Aerosol is ignored in these simulations, as previous analysis using CALIPSO aerosol products showed no change in OCO2CLD-LIDAR-AUX Ptop bias in response to CALIPSO-identified aerosol (Richardson et al., 2019). Furthermore, above-cloud scattering aerosol would tend to reduce photon path length and therefore have an opposite effect on Ptop to our observed bias.

Retrieved Ptop could also change due to the assumed cloud vertical structure and meteorological profile used in the LUT development. If the cloud vertical structure used in the RT differs from reality, then this could lead to incorrectly simulated within-cloud photon paths. Firstly, if the simulated cloud is too geometrically thin (low H) for a given τ or re, then the within-cloud path length will be too small, and the above-cloud path must be lengthened to compensate, resulting in a positive Ptop bias and vice versa for too-high simulated H. This study improves on the OCO2CLD-LIDAR-AUX prior realistically varying H with re in addition to τ, but a bias may remain. In particular, shallow marine clouds tend to have extinction weighted towards the top, which affects the exiting radiance and may introduce Ptop biases which vary with geometry and cloud properties. We intend to perform a separate and more detailed analysis of how realistic vertical cloud profiles affect simulated OCO-2 radiances and determine how to account for such a vertical-structure bias.

With regards to meteorology, a warmer and moister profile broadens the O2 absorption lines, and we expect stronger resultant absorption in the selected Iabs,O2 channels. Our tropical meteorology may lead to too-strong absorption in non-tropical scenes such that the retrieved cloud is lifted (i.e. lower Ptop) to compensate, but the observed bias is opposite to this. We also retrieved using a LUT developed with the Richardson and Stephens (2018) midlatitude meteorology, where surface temperature is approximately 10 C cooler. The retrieved Ptop distribution shifts as expected with median Ptop bias increasing from 12 to 15 hPa.

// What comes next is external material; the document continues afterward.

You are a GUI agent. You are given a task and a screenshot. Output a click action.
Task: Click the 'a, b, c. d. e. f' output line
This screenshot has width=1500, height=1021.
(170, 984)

Overall the OCO-2 LUT gives better Ptop retrieval statistics than MODIS for these shallow marine clouds, where for these clouds MODIS retrievals rely on brightness temperature at λ∼11 µm and so may misassign Ptop when a temperature inversion is present (Baum et al., 2012). However, OCO-2 has a larger footprint and smaller swath and only retrieves during nadir-view orbits. The Ptop bias relative to CALIPSO is concerning for a future optimal-estimation retrieval, since biased prior properties may subsequently bias the posterior retrieved state in unpredictable ways. We confidently exclude aerosol and meteorology as the main factors in the observed bias and propose that the main candidate processes are a combination of horizontal variability, OCO-2-CALIPSO collocation error and potentially vertical cloud structure. In the future OE retrieval we would expect horizontally non-uniform clouds to produce spectra that are more difficult to match under our RT assumptions, so such cases may be identified by the posterior χ2 statistics. For vertical structure biases, we plan a detailed future investigation.

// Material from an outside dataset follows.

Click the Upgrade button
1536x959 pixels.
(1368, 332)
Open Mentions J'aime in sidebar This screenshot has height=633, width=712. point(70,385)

Retrieved τ and re show good correlation with those from MODIS, and the variance of the differences is smaller than implied by the MODIS-reported uncertainties if the LUT and MODIS uncertainties are independent Gaussian with MODIS' reported variance. However, OCO-2's Ic,O2 instrumental noise is lower than MODIS' (single-channel signal-to-noise ratio – SNR – of 300–1200 vs. the MODIS-band-4-specified SNR of 228), so the instrumental uncertainty contribution to the error budget should be smaller for OCO-2. There are also common characteristics between the retrievals, such as the use of fixed droplet size distribution variances, so individual footprint error will covary between the two. Such covariance should further reduce the inter-satellite difference in retrieved τ and re. A quantitative analysis would require a thorough calculation controlling for individual terms in the error budget; we simply conclude that there is no evidence of substantial unexpected variance in our retrieved τ and re.

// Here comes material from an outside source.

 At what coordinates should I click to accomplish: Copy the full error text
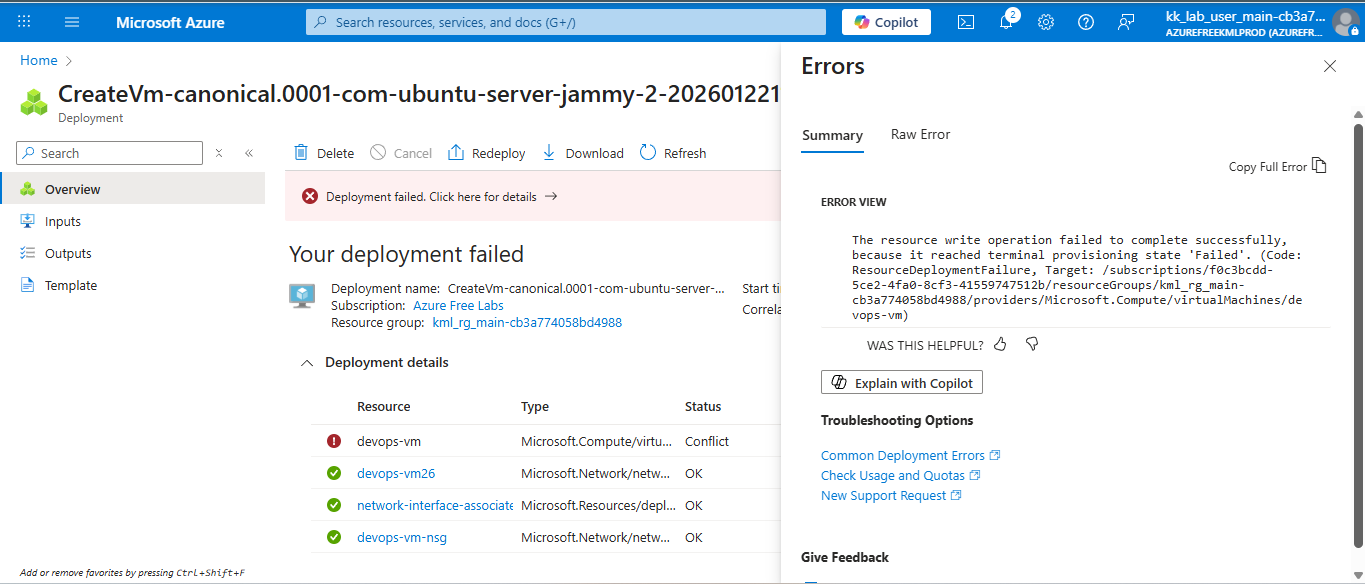tap(1277, 166)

Of greater concern is the residual OCO-2 minus MODIS differences of 0.77 in τ and to a lesser extent −0.25µm in re. For τ the bias increases both with horizontal inhomogeneity and with τ, and we expect to be able to identify these clouds scenes using retrieved τ and either OCO-2 developed metrics of spatial variability or future retrieval χ2.

For the re bias we briefly assessed several factors. Horizontal variability tends to increase retrieved re (Werner et al., 2018; Zhang et al., 2012), but we found no evidence of a strong dependence on spatial variability according to MODIS SPI. We also ran the LUT retrieval with a −1 % scaling of Ic, st, which changes median re by +0.2 µm. Such a radiance shift could be necessary due to errors in calibration or in our derived scaling factor of 0.9804, which we used to relate the L1bSc file Ic, st to our lookup table channels. We could therefore reduce our re bias by further scaling the Ic, st radiances, but the scaling was derived from directly comparing the channel radiances rather than as a post hoc correction to improve retrieval results. If the re bias is due to other factors, then this post hoc correction could result in compensating errors which hide other flaws in the retrieval. Instrumentally, the MODIS band 7 used in these re retrievals begins at λ=2.105µm, outside the strong CO2 band. Changes in CO2 or, more likely, temperature- and vapour-driven broadening or vapour absorption could affect retrieved re. When retrieving with the midlatitude profile LUT described above, the median retrieved re increases by 0.17 µm. Given that the re discrepancy is small, we make no further efforts to explain or reduce it.

5 Summary and conclusions

Here we developed a new pre-processor for a future optimal-estimation retrieval using the OCO-2 A-band to provide new estimates of droplet number concentration in marine water clouds. This future retrieval aims to address limitations in the previously published OCO2CLD-LIDAR-AUX product by (1) removing the requirement for collocated CALIPSO data now that the satellites are no longer formation-flying and (2) adding OCO-2 information about re to extend the analysis to droplet number concentration. The pre-processor must identify footprints that likely contain liquid clouds of sufficient τ and provide prior properties for the future cloud retrieval. It may also be useful for identifying appropriate footprints on which other researchers could conduct partial-column XCO2 retrievals.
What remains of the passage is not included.